Workpackage B – Monitoring bTB incidence in cattle herds 1. Monitor measures of bTB incidence in cattle herds located in intervention areas relative to those in comparison areas. Time-Scale and Cost
From: 2013
To: 2018
Cost: £474,358 Contractor / Funded Organisations
A H V L A (Animal Health and Veterinary Laboratories Agency - AHVLA)
becky
14 Jan 2014, 7:22 PM
Police costs now conformed for the two trial areas and are DOUBLE the original estimates. What a waste of money - especially as funding is being cut from so many other areas ....
Martin Surl, Gloucestershire's Police and Crime Commissioner says it cost £1.7 million to police the cull in Glos over the seven week period, or £1,800 pounds per badger for the policing costs alone.
He says the cost will be recharged to central government.
In Somerset the policing costs were £739,000 .
becky
6 Jan 2014, 1:20 PM
Extracted from a report by Dominic Dyer who is policy advisor with Care for the Wild International. (www.facebook.com/permalink.php?story_fbid=639438119448011&id=194661603925667)
Then we come to the staggering costs of the badgers culls which Mr Paterson has done all he can to hide from MPs and the public.
If we take account of policing costs, Government trap teams and equipment, Whitehall staff costs in Defra, Natural England and Food and Environment Research Agency and badger sett monitoring and data collection, it is estimated that the total costs of both cull pilots is around £7.3 million.
If we divide this figure by the total number of badgers killed (1,771) we are looking at a cost per badger of £4,121.
If the culls are to be extended as Mr Paterson plans for a further 3 years we can add a further £12 million to the costs giving a total figure of £19.3 million for four years of badger culling in West Somerset and West Gloucestershire.
This figure is all the more worrying, when you consider based on DEFRA estimates that even if the cull pilots were 100% successful and reduced the increase in the spread of bovine TB by 16% over nine years, this would only deliver a knock on benefit of £2.5 million to the tax payer.

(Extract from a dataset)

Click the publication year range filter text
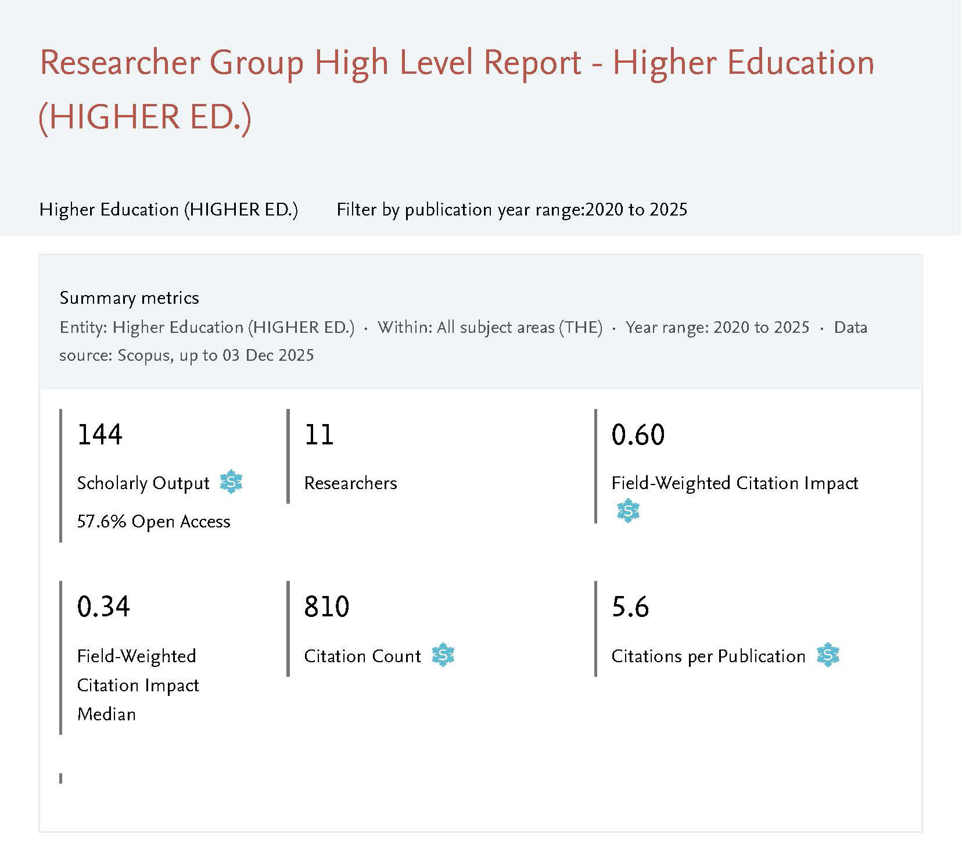962x858 pixels. (x=511, y=210)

So based on current projections the costs of the badger culls in Somerset and Gloucestershire outweigh the benefits by over seven times.
becky
6 Jan 2014, 10:15 AM
According to the Mail Online the recent two 'disastrous' trial badger culls in Glos and Somerset have costs a massive £7.3MILLION... with taxpayers picking up £5.8million of the bill ... £4,100 for each animal killed – almost double previous estimates.

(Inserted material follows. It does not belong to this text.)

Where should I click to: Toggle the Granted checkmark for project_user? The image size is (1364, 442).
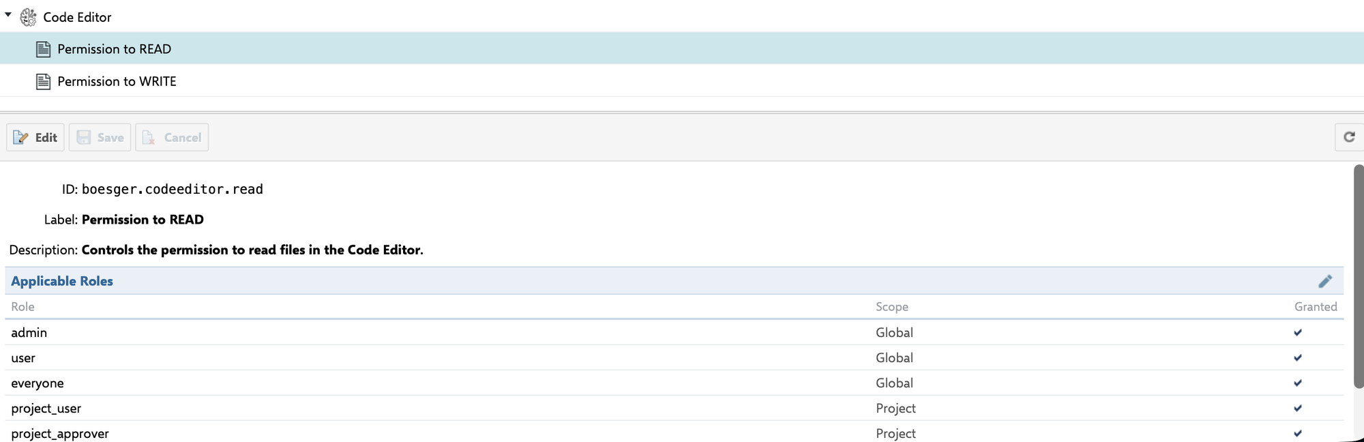click(1297, 409)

It also reveals that continuing the cull for three years would eventually cost £19million
The figures were derived from answers to parliamentary questions, statistics from the Department for Environment, Food and Rural Affairs, and Freedom of Information requests.

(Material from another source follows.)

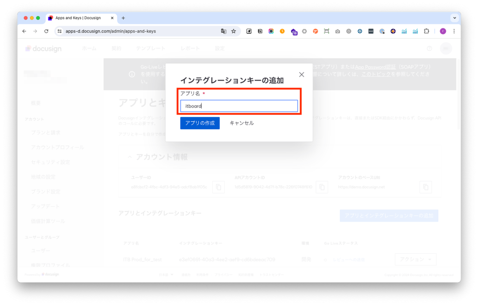Bookmark this page with the star icon
This screenshot has height=305, width=478.
tap(233, 31)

The cost to farmers who paid for the actual culling itself was calculated at £1.49 million.
The policing bill was put at £2.66 million, made up of costs for manpower, transport, equipment and accommodation.
A further £3.17 million was attributed to costs at environment quango Natural England, the Food and Environment Research Agency and Defra, and included trapping, monitoring and data collection.
MORE COST TO THE TAXPAYER as EXTRA officers have been deployed as part of Operation Themis after reports of cages being stolen and tracking devices being attached to contractor vehicles in the cull zone:
Watching the video at http://reelnews.co.uk/badger-cull-exposed-as-a-cruel-and-pointless-fiasco/ one wonders how the enormous and unprecedented police presence can be justified. It would seem that officers have been brought into the two trial cull areas from as many as five different police areas and it would seem they are patrolling in large numbers for the entire extent of the cull. The costs are bound to be very high and how can they be justified?